Architecture and hardware, economics, cloud portability, features and needs, federation, hardware, operations and upgrades, multi-tenancy, networking, performance, scale, security and compliance, service-level agreements (SLAs), storage, open-source platforms, tools and and SDKs, UI/UX, upgrades, user experience.

What content you would like to see submitted to this Track?

We’re looking for a broad variety of presentations in the Public Cloud Track. Everything from the business perspective to technical talks. Summit attendees would love to hear more from operators who have delivered OpenStack as a public cloud, how you as a public cloud operator handle your daily business, what challenges you have and how you solve them. It’s also helpful to share what provisioning tools you’re using and how do you manage upgrades.

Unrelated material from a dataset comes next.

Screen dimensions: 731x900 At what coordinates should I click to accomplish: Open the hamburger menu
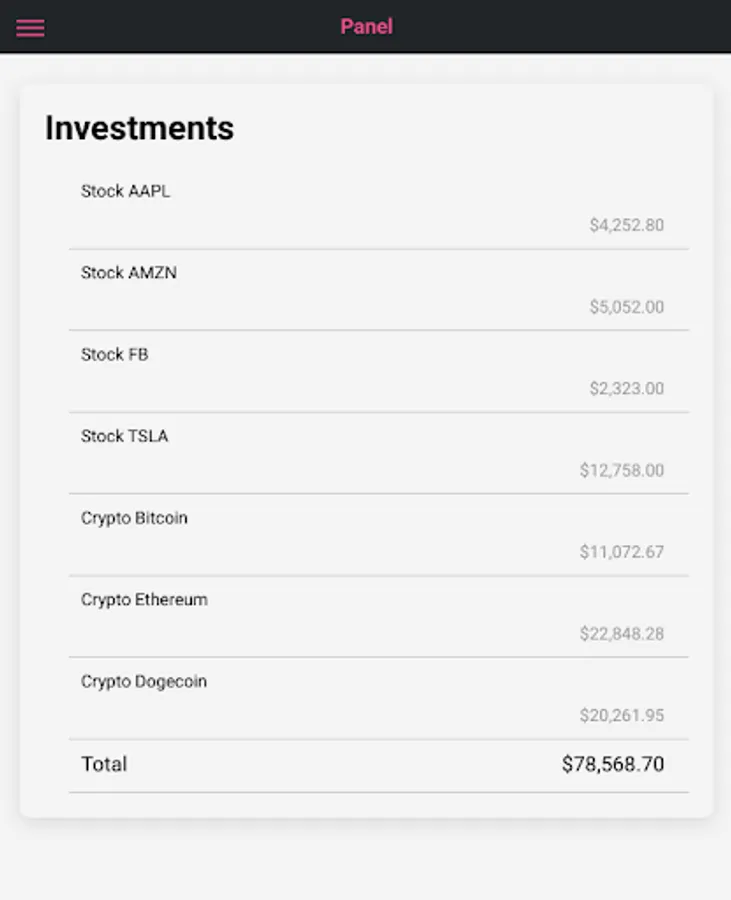point(30,27)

What will Summit attendees take away from these sessions?

Attending the Public Cloud track at the OpenInfra Summit in Denver will give attendees a better understanding of the benefits and challenges of using open source in the public cloud sector, both as an operator and as an end user. We hope that attendees will leave with more knowledge and ideas how to evolve and improve their current operations and business.

Who’s the target audience for this track?

The potential audience of this track is pretty broad – it could be developer wanting to get a better understanding of the challenges with OpenStack and Open Source in a pubic cloud environment, operators looking for ideas and solutions to their businesses as well as potential end users interested seeing the benefits of using open-source solutions.